Work request:
The entries that follow need to be reproduced exactly, minus any images.

Task data:
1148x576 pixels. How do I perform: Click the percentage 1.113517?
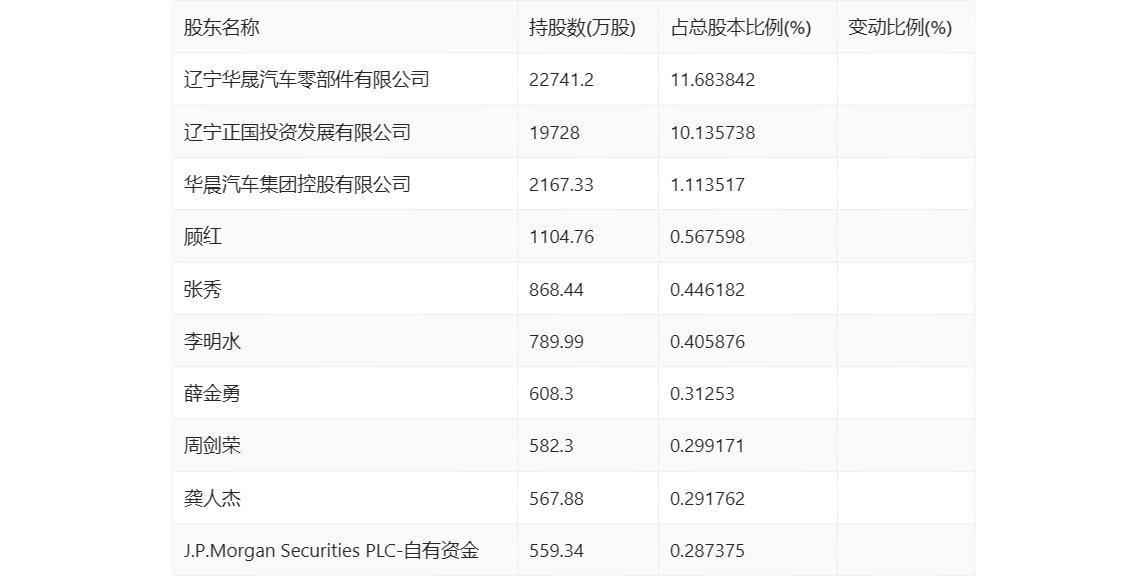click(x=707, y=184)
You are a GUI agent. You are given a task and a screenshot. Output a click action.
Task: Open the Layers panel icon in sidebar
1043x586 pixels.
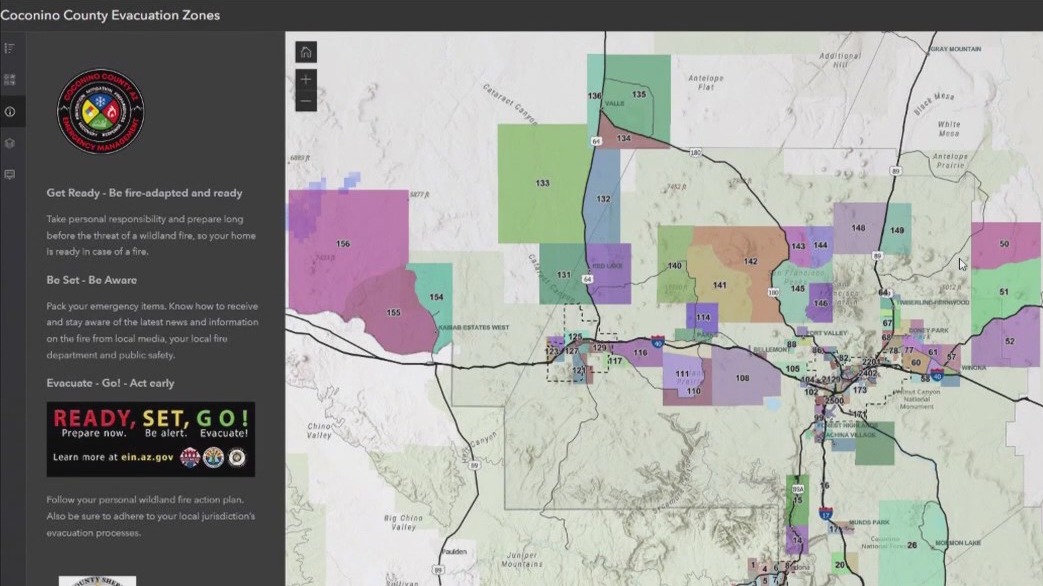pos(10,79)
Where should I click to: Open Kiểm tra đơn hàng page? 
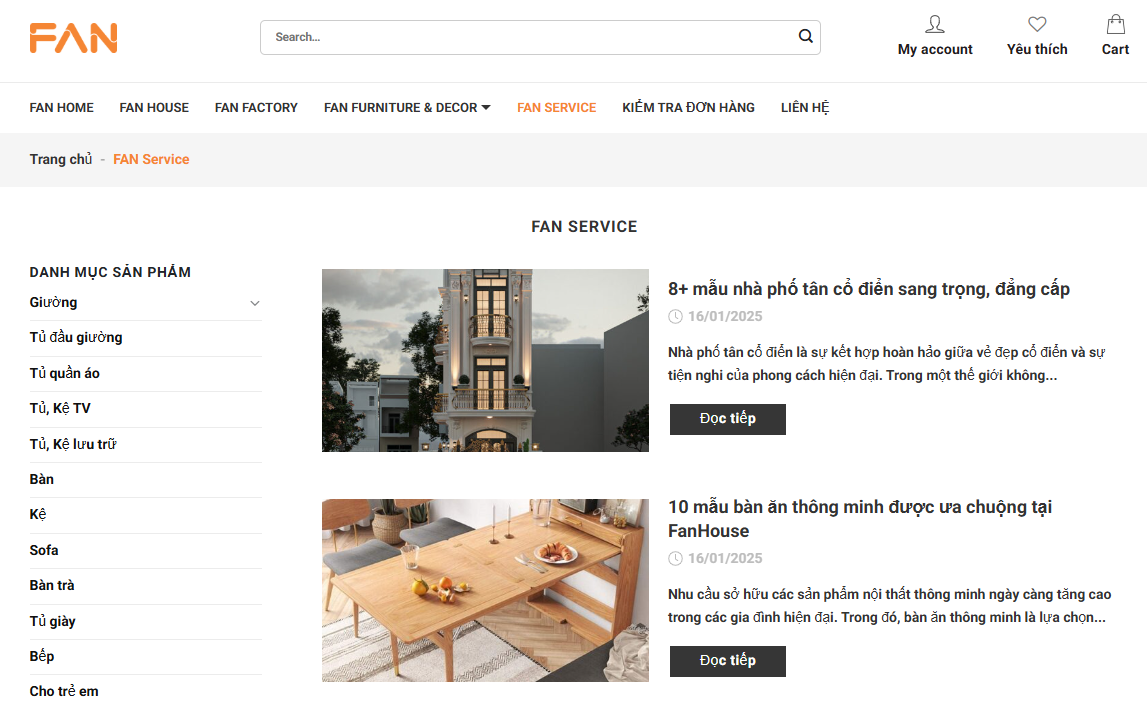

Your solution:
1148x576 pixels. How do I perform: Click the percentage 1.113517?
click(x=707, y=184)
You are a GUI agent. You are given a task and a screenshot. Output a click action.
Task: Open the Layers panel icon in sidebar
1043x586 pixels.
pos(10,79)
Where should I click to: Open Kiểm tra đơn hàng page? 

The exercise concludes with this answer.